EXERCISE INPUTS Block Start

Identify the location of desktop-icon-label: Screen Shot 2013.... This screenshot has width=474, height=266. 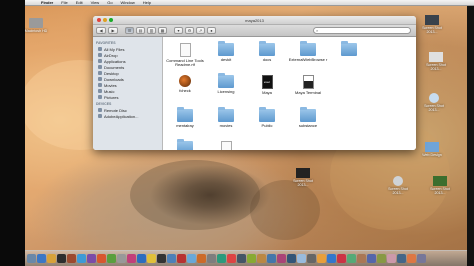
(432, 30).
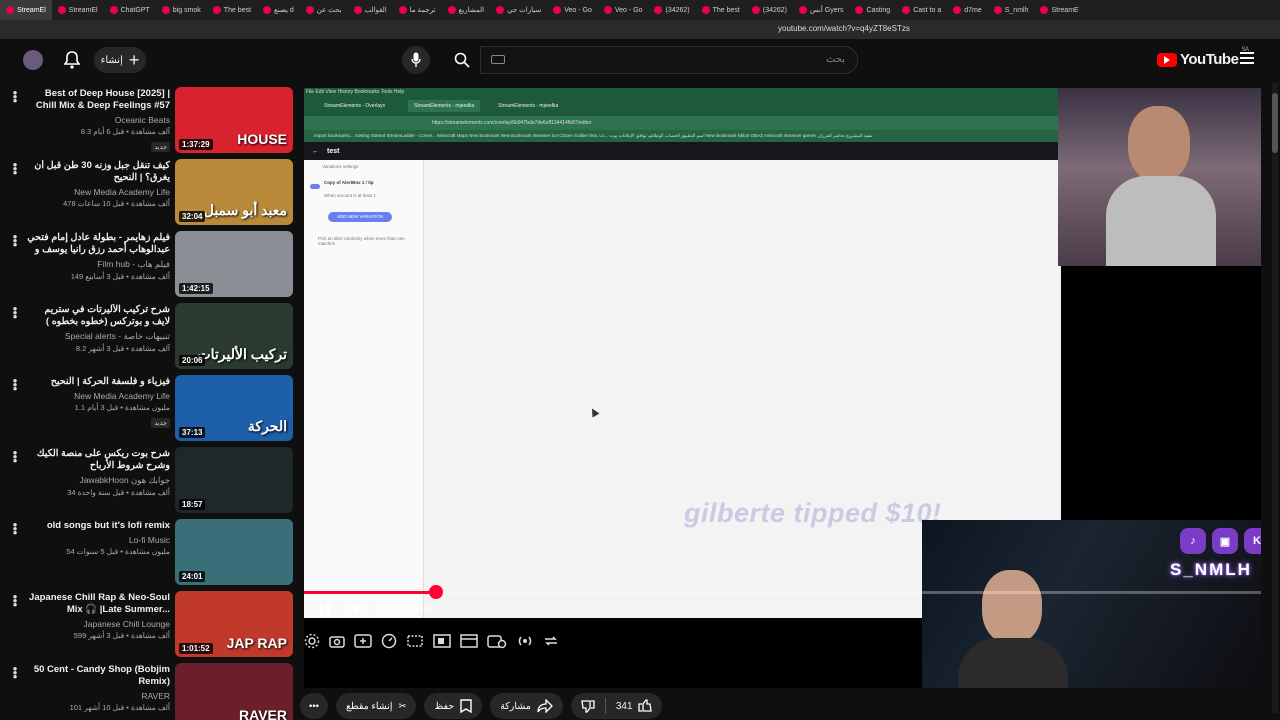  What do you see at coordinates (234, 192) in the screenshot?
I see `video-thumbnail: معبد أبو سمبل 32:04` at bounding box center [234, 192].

EXERCISE INPUTS Block End
EXERCISE INPUTS Block Start

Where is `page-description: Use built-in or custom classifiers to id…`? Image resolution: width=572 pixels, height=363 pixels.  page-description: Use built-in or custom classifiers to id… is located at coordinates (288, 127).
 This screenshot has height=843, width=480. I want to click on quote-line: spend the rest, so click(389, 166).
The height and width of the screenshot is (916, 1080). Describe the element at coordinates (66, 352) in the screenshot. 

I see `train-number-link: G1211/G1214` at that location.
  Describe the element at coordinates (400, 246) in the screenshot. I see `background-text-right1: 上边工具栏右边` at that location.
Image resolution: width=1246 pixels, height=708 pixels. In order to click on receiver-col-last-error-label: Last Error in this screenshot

EXERCISE INPUTS Block End

Reproduce everything from "The height and" down to "Image resolution: width=1246" with "Image resolution" switched to "Screen dimensions" and nothing else altered.

→ **FINISHED TASK**
The height and width of the screenshot is (916, 1080). Describe the element at coordinates (66, 352) in the screenshot. 

I see `train-number-link: G1211/G1214` at that location.
  Describe the element at coordinates (400, 246) in the screenshot. I see `background-text-right1: 上边工具栏右边` at that location.
Screen dimensions: width=1246 pixels, height=708 pixels. In order to click on receiver-col-last-error-label: Last Error in this screenshot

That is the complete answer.